An internal briefing from EY, now in evidence at the inquiry, shows what EY was expecting going in.
“Nalcor, the government agency in charge of power generation and distribution, was resistant to the independent oversight function and the use of EY. They cited their existing reporting to the oversight committee, the use by the federal government of an independent engineer (to which the oversight committee also has access) as well as their own internal audit function as providing sufficient oversight on the project,” it stated.
An international team of experts worked on the review, but there was tension, Kennedy said.
“We felt very managed in the way that our interactions were going. And I would contrast that with our experience and my experience in major capital projects and having been on the other side of fairly senior reviews. It was quite tense and it certainly wasn’t an approach of, ‘What can we tell you?’ ‘What do you want to know?’ It felt like they were being very careful with what they were sharing with us,” he testified.

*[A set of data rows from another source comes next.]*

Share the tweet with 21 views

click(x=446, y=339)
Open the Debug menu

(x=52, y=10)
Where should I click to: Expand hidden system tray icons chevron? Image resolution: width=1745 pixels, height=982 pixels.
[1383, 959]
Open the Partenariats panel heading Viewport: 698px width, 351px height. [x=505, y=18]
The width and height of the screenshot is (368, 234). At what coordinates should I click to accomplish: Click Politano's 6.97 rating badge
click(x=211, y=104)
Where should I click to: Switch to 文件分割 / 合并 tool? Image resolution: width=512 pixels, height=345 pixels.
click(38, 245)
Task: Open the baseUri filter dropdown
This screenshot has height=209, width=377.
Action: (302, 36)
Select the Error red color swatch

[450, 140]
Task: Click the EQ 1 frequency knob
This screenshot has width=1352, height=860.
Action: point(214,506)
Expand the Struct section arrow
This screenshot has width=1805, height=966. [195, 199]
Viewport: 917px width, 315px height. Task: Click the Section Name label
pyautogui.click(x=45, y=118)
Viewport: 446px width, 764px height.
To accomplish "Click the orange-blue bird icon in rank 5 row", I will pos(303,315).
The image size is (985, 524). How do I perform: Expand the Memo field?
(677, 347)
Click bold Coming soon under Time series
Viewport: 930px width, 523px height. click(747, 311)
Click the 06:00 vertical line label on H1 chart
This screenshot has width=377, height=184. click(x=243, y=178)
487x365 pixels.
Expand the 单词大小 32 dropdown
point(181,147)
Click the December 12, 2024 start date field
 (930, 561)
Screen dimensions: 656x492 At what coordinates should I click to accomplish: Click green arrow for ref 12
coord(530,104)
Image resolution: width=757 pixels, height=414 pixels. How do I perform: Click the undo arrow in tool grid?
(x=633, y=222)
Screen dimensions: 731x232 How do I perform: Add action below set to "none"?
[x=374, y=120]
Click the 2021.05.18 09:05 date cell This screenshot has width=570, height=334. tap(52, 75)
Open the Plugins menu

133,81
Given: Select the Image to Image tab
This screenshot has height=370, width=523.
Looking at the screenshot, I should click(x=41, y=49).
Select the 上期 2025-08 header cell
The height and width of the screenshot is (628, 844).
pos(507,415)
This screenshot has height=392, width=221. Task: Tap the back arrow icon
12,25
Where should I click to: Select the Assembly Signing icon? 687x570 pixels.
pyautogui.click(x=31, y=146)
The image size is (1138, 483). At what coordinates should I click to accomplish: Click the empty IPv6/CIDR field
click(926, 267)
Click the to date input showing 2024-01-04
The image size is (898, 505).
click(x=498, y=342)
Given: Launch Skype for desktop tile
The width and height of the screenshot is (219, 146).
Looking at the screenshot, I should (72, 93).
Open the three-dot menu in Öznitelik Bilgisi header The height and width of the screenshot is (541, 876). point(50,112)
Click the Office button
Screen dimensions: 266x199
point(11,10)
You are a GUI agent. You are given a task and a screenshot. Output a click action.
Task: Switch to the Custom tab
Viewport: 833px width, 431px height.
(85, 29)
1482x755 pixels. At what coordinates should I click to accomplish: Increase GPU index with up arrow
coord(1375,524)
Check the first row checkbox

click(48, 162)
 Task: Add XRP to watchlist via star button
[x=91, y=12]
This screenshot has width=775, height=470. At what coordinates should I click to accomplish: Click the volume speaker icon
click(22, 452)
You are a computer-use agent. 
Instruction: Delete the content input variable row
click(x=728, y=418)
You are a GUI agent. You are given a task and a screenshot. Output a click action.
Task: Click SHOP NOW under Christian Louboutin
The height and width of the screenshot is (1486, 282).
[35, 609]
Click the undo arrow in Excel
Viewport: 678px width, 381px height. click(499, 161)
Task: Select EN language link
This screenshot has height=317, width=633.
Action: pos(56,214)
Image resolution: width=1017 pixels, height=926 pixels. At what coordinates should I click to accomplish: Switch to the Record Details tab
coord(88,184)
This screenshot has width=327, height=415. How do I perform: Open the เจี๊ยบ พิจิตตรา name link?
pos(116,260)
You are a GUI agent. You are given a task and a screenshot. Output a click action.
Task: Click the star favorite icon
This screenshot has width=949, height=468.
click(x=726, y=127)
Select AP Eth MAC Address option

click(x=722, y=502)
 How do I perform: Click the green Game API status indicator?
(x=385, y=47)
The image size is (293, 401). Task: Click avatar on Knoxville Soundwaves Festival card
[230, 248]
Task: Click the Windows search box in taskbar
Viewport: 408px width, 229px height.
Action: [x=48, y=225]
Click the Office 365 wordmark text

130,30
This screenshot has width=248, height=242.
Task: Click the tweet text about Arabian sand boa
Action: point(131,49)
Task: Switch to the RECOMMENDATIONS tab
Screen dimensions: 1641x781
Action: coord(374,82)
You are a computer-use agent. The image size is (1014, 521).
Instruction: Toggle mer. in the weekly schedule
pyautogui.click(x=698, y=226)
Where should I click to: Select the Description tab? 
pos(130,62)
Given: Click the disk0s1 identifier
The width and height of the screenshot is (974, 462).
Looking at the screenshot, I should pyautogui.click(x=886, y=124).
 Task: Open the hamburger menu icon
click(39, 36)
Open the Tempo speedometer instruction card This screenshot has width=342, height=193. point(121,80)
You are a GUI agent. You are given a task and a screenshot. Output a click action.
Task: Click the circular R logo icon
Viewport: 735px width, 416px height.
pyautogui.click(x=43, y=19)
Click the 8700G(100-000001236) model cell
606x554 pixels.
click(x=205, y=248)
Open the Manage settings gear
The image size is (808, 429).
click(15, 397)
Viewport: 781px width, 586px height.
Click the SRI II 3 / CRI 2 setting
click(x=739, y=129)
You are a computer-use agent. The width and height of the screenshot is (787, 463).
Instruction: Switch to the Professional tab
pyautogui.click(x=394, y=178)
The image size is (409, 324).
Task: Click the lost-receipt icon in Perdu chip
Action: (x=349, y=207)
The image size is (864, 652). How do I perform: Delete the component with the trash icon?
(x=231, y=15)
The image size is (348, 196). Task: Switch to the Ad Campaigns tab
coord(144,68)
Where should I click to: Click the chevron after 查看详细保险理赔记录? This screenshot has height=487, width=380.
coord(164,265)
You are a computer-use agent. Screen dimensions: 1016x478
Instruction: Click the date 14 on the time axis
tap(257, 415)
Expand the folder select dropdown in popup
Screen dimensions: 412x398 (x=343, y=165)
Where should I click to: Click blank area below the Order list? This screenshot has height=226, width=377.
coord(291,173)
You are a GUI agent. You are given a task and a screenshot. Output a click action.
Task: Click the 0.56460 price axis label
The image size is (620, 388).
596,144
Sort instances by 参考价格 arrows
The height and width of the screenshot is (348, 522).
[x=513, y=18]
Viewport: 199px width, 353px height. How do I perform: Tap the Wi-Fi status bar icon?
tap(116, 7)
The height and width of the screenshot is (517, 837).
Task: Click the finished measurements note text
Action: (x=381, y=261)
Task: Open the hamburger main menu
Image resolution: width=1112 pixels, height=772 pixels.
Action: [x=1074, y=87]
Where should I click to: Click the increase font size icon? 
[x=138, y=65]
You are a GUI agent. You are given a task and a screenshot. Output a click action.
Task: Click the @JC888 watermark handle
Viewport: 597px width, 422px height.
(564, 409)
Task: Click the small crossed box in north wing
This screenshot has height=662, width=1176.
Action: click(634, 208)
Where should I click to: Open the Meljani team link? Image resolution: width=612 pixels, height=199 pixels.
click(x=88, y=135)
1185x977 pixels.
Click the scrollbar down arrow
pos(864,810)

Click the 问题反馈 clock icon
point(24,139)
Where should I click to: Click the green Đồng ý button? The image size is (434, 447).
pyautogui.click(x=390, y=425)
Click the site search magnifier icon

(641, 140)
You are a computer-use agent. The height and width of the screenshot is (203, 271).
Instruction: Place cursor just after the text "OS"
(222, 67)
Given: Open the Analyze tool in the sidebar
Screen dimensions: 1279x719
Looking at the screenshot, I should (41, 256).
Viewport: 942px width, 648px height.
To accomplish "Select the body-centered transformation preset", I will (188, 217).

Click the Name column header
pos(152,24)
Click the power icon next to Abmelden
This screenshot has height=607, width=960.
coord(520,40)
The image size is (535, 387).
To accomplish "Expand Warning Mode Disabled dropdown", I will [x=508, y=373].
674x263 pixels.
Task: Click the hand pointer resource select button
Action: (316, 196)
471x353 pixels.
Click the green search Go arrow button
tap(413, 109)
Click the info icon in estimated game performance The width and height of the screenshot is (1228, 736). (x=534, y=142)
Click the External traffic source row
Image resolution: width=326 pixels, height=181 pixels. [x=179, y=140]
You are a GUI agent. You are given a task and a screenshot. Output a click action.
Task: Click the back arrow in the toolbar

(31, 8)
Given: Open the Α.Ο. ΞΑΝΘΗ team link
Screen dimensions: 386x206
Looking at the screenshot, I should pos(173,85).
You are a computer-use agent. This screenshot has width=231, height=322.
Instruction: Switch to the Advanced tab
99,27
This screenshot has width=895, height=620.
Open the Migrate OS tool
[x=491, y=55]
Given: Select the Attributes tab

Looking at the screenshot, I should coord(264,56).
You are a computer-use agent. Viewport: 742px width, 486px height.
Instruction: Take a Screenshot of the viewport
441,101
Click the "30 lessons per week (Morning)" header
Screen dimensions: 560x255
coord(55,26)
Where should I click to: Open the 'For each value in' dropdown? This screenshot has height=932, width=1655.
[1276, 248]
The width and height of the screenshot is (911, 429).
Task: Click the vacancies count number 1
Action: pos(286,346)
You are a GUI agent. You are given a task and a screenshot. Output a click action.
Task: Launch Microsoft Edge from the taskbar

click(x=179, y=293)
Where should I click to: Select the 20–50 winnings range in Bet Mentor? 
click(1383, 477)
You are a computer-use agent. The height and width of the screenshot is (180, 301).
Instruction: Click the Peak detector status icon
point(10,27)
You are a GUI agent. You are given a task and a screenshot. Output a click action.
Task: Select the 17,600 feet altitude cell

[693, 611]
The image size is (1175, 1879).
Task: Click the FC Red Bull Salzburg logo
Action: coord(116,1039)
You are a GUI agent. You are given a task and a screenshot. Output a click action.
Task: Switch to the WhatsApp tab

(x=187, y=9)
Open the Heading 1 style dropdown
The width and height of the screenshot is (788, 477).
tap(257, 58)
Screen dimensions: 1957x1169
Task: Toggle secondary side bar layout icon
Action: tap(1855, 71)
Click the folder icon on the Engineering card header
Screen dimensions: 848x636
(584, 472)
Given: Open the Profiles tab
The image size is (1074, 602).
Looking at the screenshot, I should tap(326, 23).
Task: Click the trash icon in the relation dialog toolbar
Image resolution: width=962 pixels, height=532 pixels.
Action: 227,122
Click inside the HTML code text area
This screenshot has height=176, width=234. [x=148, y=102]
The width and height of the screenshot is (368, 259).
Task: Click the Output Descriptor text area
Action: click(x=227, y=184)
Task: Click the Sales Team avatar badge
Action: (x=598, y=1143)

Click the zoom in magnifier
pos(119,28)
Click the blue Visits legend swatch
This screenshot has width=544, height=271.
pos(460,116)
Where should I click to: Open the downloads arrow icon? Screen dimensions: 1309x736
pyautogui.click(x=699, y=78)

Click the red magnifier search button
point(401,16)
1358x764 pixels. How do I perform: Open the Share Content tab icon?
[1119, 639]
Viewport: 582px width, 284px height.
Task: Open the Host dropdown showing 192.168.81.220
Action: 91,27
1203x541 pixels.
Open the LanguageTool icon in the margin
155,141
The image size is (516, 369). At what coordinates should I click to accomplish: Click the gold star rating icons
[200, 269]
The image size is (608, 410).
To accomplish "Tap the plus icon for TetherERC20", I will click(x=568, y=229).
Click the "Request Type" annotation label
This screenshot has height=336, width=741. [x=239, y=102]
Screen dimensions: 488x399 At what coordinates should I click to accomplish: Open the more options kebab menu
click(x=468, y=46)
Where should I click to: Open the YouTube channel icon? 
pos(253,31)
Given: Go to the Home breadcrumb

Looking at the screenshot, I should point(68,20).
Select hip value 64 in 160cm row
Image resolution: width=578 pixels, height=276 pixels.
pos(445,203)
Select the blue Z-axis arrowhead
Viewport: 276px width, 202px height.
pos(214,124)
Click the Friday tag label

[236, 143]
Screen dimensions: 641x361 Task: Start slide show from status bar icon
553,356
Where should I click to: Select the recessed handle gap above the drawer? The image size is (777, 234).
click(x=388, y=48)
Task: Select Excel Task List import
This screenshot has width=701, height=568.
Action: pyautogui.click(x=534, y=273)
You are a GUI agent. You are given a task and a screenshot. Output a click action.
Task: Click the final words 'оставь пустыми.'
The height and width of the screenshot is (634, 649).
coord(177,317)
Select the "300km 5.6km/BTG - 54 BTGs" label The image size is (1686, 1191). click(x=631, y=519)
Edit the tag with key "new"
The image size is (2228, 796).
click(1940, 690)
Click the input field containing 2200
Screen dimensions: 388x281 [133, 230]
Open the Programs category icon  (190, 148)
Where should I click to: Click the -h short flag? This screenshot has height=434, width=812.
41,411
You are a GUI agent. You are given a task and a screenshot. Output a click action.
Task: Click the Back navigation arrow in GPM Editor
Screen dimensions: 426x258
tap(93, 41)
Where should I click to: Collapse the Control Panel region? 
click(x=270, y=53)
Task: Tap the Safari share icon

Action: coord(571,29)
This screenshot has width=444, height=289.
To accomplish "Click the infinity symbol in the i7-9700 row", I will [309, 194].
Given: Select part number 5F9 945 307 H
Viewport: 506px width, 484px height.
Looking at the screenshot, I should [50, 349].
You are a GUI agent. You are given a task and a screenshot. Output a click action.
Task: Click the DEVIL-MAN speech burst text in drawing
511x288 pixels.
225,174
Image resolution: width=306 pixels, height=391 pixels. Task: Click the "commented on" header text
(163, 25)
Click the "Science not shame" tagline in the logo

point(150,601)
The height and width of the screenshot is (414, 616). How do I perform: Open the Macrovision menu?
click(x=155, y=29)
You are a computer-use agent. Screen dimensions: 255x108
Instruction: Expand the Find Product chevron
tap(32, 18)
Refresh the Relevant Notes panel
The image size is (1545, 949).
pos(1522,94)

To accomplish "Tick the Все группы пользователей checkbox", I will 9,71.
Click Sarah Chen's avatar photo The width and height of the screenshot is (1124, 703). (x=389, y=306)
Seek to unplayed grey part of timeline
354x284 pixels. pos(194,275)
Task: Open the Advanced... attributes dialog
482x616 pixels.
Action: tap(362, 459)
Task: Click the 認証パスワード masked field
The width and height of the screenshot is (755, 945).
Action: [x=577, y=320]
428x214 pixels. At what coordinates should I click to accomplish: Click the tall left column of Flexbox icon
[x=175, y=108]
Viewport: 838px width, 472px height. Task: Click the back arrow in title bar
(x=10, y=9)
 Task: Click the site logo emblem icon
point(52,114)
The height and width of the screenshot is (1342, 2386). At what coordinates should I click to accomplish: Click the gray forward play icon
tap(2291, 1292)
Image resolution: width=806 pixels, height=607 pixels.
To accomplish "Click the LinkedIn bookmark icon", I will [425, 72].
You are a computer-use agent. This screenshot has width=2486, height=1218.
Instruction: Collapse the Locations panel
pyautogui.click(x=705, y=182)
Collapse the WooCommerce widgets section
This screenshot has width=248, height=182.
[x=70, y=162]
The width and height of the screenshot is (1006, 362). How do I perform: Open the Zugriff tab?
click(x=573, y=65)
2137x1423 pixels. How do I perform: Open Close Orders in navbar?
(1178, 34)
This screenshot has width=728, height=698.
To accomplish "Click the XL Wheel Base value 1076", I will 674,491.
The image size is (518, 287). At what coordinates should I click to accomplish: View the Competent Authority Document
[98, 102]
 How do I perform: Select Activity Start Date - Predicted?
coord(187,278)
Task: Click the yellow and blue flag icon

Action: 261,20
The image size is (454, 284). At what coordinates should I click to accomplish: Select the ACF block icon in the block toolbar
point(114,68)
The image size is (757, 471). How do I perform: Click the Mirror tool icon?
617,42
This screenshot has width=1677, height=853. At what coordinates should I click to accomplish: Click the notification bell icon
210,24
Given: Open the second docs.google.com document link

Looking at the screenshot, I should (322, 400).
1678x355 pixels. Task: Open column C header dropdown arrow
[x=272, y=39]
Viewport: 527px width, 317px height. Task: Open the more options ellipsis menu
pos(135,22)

There were meetings where discussions would end abruptly. He also testified about an initial reluctance to provide some of the reporting to Nalcor’s board of directors, and then complaints of EY using “alarmist” language in written materials.
During his testimony, Kennedy was asked by Concerned Citizens’ Coalition lawyer Geoff Budden if there was more than one example of Nalcor’s behaviour being “obstructionist” during the review process.
“I would agree with that. Yes,” Kennedy said, adding it had nothing to do with mid-level management on down.
By January 2016, EY was citing significant gaps in the information it had. Nalcor was saying it had to wait, while sensitive negotiations were happening with contractor Astaldi.
“Without EY and Government of Newfoundland and Labrador having this access and transparency, Government of Newfoundland and Labrador will be in a difficult position to exercise oversight throughout this important period and may instead be relegated to a backward-looking review exercise,” read a confidential, internal update.
“We never received the full information on the Astaldi problem,” Kennedy said at the inquiry, adding it was described as too sensitive and too complicated.
An interim report from EY in April 2016 included the key caveat that the reviewer had relied on information provided by Nalcor.
Throughout the interactions between EY and Nalcor in evidence at the inquiry, there are references to the fact reports may be made public through the Access to Information and Protection of Privacy request system. There are also references to specifically not putting information into a draft report, because it could be subject to public release.